À luz do século XXI, podemos afirmar que, vanguardista, Fernando Pessoa antecipava algo que só seria efetivado na segunda metade do século XX, com os computadores: a narrativa hipertextual. Tal afirmação é possível ao aproximar as características consagradas pelas Linguística do Texto a respeito do hipertexto àquelas do livro desassossegado. Ambos são fragmentários, não-lineares, constelacionais e associativos. Além disso, há no Desassossego uma incomodativa repetição de reflexões, ditas em diferentes fragmentos de maneiras semelhantes ou idênticas. Se, em uma primeira leitura, tal aspecto poderia soar uma falha do livro, já que a narrativa tradicional pretere a repetibilidade, em um segundo momento, visto sob a ótica do hipertexto, ganha-se mais uma semelhança, já que são as repetições que permitem as consequentes associações em um texto que não se organiza de forma causal – ou seja, ao se repetir deliberadamente, Pessoa possibilita a formulação de hiperlinks. Visto que o poeta deixou originalmente os fragmentos soltos em sua arca, o leitor, como na internet, pode acessar o texto por qualquer frente, pois não há originalmente qualquer indicação numérica ou outro tipo de sequência estabelecida pelo autor.

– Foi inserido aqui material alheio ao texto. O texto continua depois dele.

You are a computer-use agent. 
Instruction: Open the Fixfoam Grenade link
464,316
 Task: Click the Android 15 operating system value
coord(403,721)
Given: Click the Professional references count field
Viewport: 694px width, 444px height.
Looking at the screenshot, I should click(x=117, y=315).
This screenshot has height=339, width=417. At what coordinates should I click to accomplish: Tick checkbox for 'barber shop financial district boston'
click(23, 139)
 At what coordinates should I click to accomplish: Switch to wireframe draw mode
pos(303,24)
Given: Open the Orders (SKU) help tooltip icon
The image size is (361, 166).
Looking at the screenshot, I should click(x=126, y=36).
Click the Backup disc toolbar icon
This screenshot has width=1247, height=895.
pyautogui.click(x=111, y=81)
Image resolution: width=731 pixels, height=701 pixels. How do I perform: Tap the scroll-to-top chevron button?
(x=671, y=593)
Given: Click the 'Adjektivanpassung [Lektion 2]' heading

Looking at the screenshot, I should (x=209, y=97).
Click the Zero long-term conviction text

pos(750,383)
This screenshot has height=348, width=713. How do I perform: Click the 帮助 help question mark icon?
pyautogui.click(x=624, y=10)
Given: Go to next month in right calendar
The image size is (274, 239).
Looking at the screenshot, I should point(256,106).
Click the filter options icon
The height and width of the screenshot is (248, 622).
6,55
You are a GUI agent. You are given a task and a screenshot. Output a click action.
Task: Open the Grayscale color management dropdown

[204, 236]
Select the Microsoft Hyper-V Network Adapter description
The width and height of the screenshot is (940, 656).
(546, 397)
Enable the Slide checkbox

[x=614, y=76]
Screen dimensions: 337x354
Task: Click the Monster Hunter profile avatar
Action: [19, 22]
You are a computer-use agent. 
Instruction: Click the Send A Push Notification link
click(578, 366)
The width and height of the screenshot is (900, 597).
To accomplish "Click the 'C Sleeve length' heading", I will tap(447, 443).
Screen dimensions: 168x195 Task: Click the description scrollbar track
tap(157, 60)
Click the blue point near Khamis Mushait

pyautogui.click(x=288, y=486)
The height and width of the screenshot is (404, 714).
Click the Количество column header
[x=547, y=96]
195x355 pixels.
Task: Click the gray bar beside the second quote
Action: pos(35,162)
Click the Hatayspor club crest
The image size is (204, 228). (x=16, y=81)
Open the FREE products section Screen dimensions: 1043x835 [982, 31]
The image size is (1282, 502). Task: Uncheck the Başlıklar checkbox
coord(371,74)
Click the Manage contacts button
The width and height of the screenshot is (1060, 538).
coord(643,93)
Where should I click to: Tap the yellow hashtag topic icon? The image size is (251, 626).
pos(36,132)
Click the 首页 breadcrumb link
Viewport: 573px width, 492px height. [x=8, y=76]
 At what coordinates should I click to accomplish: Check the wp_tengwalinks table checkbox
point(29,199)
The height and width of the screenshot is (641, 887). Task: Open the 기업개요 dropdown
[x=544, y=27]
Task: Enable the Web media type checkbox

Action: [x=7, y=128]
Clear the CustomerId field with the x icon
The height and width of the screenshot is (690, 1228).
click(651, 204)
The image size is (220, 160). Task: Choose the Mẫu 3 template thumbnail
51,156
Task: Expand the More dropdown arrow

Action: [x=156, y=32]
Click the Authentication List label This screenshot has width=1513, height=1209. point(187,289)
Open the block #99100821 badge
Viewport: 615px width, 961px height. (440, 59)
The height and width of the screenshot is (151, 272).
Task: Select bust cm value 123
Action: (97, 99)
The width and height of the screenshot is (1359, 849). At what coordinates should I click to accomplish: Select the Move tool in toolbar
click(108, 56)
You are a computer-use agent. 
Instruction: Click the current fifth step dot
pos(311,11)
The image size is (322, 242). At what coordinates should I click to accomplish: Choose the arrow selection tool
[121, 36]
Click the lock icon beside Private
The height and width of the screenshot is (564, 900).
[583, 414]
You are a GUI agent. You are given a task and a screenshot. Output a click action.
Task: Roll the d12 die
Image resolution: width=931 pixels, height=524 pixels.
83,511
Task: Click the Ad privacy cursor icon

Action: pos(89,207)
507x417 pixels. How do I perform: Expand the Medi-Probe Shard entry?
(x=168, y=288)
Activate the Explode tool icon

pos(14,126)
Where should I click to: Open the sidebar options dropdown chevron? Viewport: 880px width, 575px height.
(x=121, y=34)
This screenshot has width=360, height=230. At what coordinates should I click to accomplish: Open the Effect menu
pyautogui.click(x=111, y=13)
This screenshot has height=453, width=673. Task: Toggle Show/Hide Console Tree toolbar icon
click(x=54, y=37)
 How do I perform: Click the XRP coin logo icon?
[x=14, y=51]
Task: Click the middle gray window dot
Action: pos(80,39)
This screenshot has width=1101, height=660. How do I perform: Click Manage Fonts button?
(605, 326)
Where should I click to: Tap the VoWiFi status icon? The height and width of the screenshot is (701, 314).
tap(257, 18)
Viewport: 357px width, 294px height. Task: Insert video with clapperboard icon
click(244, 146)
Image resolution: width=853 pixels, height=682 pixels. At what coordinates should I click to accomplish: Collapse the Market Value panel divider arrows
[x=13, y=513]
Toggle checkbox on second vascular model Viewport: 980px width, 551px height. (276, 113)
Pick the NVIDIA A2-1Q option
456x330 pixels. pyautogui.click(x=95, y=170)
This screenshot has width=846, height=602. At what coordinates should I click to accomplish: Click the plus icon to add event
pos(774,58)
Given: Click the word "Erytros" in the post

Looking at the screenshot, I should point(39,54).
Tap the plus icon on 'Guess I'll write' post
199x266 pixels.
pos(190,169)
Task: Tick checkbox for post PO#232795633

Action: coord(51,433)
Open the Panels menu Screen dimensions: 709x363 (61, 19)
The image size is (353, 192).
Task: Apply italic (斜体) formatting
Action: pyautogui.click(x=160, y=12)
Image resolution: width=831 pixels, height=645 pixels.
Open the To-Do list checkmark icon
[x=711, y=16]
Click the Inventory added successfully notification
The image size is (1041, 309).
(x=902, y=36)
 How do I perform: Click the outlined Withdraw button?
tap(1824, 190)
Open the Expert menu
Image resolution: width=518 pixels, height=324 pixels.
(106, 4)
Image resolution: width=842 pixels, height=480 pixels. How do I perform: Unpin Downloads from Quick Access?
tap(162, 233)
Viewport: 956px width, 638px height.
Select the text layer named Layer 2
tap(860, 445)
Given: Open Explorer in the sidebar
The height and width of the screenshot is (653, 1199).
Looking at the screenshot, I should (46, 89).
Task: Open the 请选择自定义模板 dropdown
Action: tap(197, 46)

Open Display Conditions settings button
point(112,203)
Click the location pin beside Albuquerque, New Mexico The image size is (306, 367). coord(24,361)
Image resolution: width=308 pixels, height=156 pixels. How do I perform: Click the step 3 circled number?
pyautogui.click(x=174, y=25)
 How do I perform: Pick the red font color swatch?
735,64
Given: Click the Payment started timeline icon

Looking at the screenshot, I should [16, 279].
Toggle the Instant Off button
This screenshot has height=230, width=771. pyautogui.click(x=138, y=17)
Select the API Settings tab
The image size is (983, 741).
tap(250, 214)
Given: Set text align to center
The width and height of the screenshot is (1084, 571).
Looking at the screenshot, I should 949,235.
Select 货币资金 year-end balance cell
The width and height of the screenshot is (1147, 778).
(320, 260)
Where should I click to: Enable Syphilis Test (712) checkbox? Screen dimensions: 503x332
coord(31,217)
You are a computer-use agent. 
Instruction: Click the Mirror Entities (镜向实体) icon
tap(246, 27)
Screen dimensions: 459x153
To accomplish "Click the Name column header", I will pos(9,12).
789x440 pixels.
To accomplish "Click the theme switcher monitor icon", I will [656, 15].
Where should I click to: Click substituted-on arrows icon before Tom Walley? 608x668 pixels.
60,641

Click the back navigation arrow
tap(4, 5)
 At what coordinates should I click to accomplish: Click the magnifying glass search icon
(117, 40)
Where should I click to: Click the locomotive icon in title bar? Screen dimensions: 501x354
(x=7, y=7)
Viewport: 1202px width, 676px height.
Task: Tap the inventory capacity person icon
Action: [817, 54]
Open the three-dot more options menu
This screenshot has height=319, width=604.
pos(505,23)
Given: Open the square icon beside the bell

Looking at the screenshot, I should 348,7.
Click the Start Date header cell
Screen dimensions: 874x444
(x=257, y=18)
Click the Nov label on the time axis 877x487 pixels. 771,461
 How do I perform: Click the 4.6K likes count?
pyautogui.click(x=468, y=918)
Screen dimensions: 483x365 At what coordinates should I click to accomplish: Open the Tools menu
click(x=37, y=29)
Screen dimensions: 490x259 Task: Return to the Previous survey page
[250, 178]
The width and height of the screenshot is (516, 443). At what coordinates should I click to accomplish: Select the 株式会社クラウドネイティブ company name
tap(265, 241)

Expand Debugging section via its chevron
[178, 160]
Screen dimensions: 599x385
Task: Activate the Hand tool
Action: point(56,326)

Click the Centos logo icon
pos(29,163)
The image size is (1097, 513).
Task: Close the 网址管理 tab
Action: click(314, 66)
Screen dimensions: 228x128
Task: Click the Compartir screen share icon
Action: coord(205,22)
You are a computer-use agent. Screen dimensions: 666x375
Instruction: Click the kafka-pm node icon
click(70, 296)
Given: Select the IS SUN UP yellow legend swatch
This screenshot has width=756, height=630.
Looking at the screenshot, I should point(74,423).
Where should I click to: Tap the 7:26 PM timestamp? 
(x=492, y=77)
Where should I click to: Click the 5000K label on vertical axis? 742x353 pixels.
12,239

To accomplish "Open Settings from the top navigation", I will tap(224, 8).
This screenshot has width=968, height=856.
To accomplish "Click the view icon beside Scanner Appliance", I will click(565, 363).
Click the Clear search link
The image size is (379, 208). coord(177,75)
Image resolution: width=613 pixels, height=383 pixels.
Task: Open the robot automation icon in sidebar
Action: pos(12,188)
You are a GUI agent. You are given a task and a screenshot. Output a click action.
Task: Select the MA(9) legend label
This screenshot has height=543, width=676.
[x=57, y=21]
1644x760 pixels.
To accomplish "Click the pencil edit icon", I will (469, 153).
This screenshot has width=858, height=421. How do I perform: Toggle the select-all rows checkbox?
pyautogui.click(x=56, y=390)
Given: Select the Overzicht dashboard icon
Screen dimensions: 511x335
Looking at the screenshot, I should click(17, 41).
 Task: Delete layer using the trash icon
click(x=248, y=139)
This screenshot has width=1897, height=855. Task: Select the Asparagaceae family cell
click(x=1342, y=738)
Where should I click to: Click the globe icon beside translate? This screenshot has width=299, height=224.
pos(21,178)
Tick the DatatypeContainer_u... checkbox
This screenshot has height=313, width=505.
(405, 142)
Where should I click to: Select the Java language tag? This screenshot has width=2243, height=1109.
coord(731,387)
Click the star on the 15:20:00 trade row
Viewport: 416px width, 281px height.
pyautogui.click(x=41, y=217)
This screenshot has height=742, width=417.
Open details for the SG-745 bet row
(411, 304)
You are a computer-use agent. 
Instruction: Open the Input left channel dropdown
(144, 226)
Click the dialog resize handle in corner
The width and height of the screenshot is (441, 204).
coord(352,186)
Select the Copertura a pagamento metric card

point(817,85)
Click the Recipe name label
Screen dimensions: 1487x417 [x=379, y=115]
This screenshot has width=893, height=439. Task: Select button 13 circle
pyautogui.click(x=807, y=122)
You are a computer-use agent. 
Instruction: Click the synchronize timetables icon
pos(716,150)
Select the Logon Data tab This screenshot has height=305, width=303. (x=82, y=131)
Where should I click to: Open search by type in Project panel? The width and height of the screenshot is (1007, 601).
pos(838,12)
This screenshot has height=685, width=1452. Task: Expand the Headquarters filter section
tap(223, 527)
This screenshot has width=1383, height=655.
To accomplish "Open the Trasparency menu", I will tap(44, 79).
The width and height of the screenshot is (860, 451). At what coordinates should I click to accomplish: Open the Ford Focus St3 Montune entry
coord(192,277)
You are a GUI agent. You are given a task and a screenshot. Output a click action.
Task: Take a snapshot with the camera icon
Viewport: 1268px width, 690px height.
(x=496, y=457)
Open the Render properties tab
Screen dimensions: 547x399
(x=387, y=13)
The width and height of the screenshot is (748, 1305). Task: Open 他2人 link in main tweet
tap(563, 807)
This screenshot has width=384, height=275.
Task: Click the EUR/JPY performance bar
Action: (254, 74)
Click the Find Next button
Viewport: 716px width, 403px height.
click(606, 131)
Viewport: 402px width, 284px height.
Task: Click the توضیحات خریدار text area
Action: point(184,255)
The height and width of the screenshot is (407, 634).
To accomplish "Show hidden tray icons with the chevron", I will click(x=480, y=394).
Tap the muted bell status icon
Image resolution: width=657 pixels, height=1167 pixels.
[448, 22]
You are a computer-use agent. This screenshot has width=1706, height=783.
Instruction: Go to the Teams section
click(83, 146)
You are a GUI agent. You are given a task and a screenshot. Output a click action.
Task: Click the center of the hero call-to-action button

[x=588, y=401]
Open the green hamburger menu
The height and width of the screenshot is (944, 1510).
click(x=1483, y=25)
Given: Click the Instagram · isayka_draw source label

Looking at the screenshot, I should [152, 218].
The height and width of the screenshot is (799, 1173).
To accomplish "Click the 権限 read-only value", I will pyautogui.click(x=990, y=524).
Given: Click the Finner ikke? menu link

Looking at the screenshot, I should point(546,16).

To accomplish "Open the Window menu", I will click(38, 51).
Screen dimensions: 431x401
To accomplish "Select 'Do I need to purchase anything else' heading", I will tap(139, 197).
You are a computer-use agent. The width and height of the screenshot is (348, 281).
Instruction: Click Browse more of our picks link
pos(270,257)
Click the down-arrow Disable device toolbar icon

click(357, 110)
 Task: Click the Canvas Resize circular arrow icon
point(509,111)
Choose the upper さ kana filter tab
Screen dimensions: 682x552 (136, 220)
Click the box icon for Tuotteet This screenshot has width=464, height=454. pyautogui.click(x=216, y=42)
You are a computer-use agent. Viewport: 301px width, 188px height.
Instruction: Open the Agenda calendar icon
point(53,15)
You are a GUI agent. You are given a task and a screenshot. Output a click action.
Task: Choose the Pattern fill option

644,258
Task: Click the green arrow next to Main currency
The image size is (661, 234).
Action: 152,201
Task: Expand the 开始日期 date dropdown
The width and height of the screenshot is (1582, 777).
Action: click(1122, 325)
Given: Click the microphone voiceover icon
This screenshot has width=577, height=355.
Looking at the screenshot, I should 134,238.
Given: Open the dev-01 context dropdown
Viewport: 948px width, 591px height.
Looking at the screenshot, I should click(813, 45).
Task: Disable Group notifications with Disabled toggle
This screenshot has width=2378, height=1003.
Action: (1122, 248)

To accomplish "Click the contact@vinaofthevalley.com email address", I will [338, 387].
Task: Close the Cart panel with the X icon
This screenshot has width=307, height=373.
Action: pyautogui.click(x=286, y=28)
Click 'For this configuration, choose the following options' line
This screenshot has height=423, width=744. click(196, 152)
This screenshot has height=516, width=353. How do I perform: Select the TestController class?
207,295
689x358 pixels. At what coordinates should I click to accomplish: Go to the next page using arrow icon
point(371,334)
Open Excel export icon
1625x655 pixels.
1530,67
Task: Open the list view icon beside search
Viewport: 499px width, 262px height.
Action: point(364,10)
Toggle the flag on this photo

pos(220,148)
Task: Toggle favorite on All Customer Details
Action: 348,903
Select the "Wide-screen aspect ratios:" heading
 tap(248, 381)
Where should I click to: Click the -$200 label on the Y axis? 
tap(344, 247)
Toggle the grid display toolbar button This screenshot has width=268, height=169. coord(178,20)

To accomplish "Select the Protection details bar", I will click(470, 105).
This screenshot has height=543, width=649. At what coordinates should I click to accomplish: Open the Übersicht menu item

Richard Zenith, Jerónimo Pizarro e Leyla Perrone-Moisés aquiescem para tal conjuntura: o primeiro defende que não existe uma ordem correta para a leitura do livro e que “talvez estivesse certo assim: uma edição de peças soltas, arrumáveis ao bom prazer de cada leitor” (ZENITH, 2006, p. 32); o segundo, por sua vez, afirma que “o livro tinha que ser editado da maneira que cada um entendesse” (PIZARRO, 2015); e Perrone-Moisés (2001, p. 211) defende que “podemos até sonhar com um ‘livro’ de páginas soltas, como cartas de baralho, que possam ser lidas em infinitos arranjos”. Mas por que sonhar se o discurso hipertextual vigente nas tecnologias atuais permite a realização desses livros de areia que só existiam até então enquanto virtualidade? Com exceção de Manuel Portela, que criou o Arquivo LdoD, um espaço totalmente virtual examinado no próximo capítulo, os demais editores do Livro, apesar de assumirem o caráter de work in progress, trabalharam com a forma livresca tradicional, que impõe capa e contracapa, além de sequenciar obrigatoriamente as folhas, oferecidas ao leitor com uma ordenação prévia.